Maxime Philaire, étudiant à la maîtrise rédigeant un mémoire sur l’affirmation de la puissance russe par sa force militaire, ajoute qu’il y a des motivations stratégiques à l’attaque. D’abord, elle empêche l’ajout de nouvelles bases de l’OTAN près de la Russie, qui en est déjà cernée par tout l’ouest. Le territoire ukrainien représente d’ailleurs une voie d’accès facile à Moscou. De plus, prendre des territoires ukrainiens permet de sécuriser des accès à la Mer noire, un enjeu vital, car plusieurs ports russes sont encerclés par l’OTAN ou gèlent pendant l’hiver. Prendre ces ports revêt donc à la fois un avantage économique et stratégique.
Du côté européen, l’articulation d’une position claire semble bien difficile. D’abord, il y a un problème de leadership. Comme le présente Mme Kimball, le président Macron et le chancelier allemand Scholz se livrent à une certaine compétition interne pour devenir la voix de l’Union européenne. Le premier se montre comme un chef plus expérimenté et le second comme le chef du moteur économique de l’Europe. Cependant, la division majeure s’articule autour du gazoduc North Stream 2. Celui-ci reliant l’Allemagne à la Russie est déjà terminé, mais est encore en processus de certification pour entrer en service. Il représente un aspect économique considérable pour l’Allemagne ainsi qu’une source d’énergie importante pour lui et les pays de l’Est de l’Europe. Cet aspect incite ces pays à plus de prudence vis-à-vis leur voisin russe, tandis que d’autres veulent mettre l’accent sur la souveraineté de l’Ukraine, mais « malgré les discours des États démocratiques, on observe que la Russie réussit à contrôler la donne » ajoute-t-elle, quelques heures avant les débuts de l’offensive.
M. Philaire pointe également vers l’absence d’un politique étrangère commune dans l’Union européenne qui conduit à des mesures protégeant les intérêts propres des États, parfois au détriment des autres États membres. Cette division se reflète jusqu’à la réplique économique de l’Europe, «il n’y a pas de grosse sanction pour vraiment isoler économiquement [la Russie] puisque chaque État défend ses intérêts».
La position de l’Ukraine avant le déclenchement de l’invasion était particulièrement difficile. Plus celle-ci s’approchait de l’OTAN, plus Moscou se faisait menaçant et, comme mentionné plus haut, le peuple ukrainien est lui-même très divisé. Plus on se trouve à l’ouest du pays, plus la volonté de collaboration avec l’Occident est forte, plus à l’est, on retrouve des populations prorusses. Le maintien de l’unité nationale dans ces conditions représente en soi un défi.

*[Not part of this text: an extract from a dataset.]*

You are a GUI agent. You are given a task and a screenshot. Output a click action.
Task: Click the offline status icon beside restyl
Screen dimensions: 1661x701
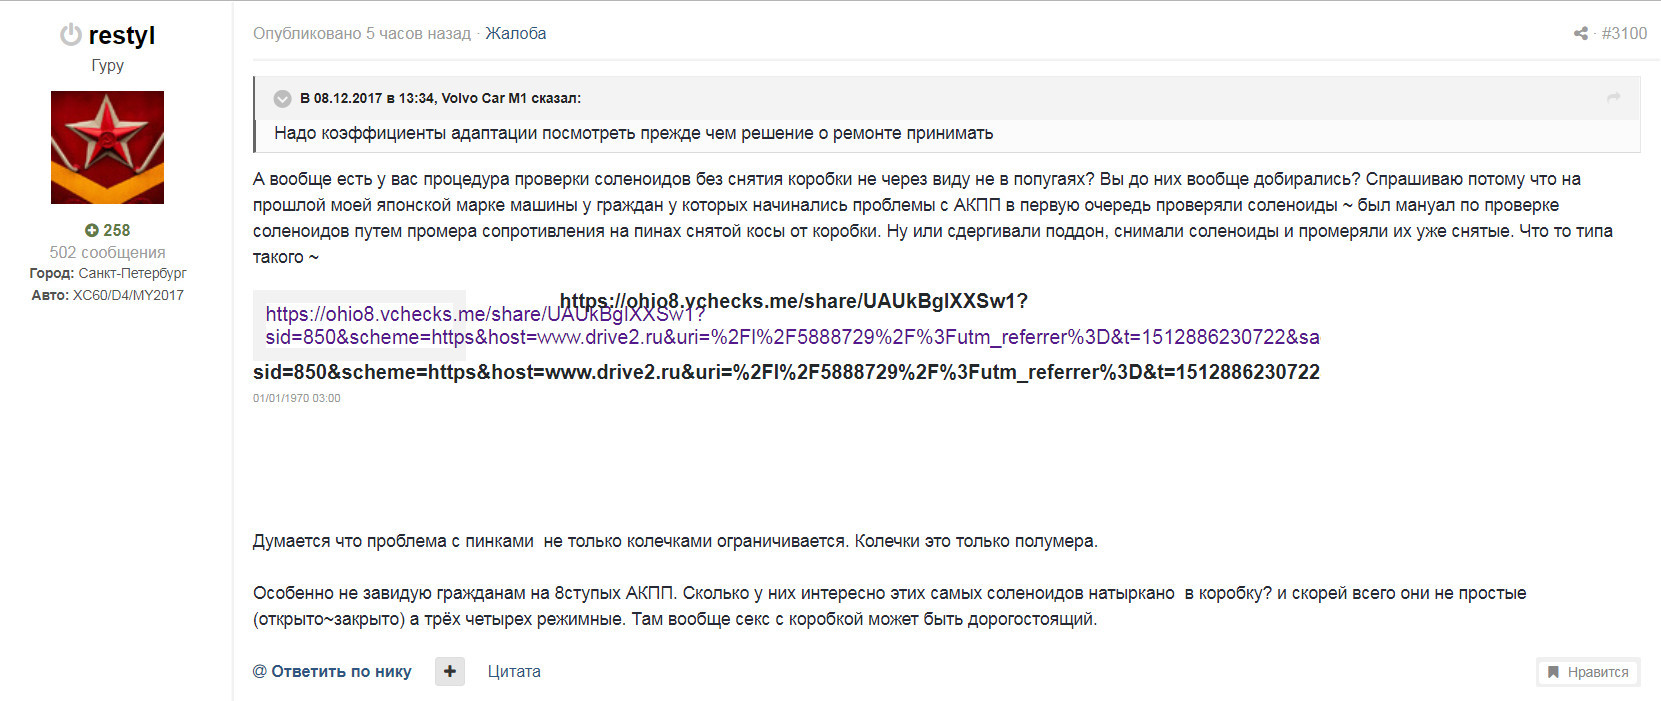pyautogui.click(x=70, y=35)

Cependant, l’adhésion totale à l’OTAN, s’il n’était pas au goût du président Poutine, ne servait pas les intérêts de l’alliance non plus. Comme l’explique M. Philaire, la Crimée et le Donbass étant sous contrôle russe, les Ukrainiens auraient alors pu faire appel à l’ensemble de l’OTAN pour reprendre ces territoires. Or, les membres de l’OTAN ne veulent pas se risquer à une guerre directe avec la Russie, comme le démontre l’absence de réaction militaire. De plus, les lacunes démocratiques et le haut taux de corruption de l’Ukraine ont longtemps entretenu les réserves de l’OTAN à accueillir le pays dans ses membres.
Finalement, la population russe elle-même semble divisée sur la question, précise l’étudiant. Bien qu’il soit difficile de se faire un portrait clair des opinions opposées au régime dans un pays autoritaires, plusieurs journaux et ONG rapportent que des manifestant.e.s s’opposant à l’invasion ont été arrêté.e.s. De plus, les citoyen.ne.s russes sont particulièrement sensibles aux pertes militaires depuis les guerres d’Afghanistan et de Tchétchénie, ce qui peut orienter l’opinion publique contre l’intervention.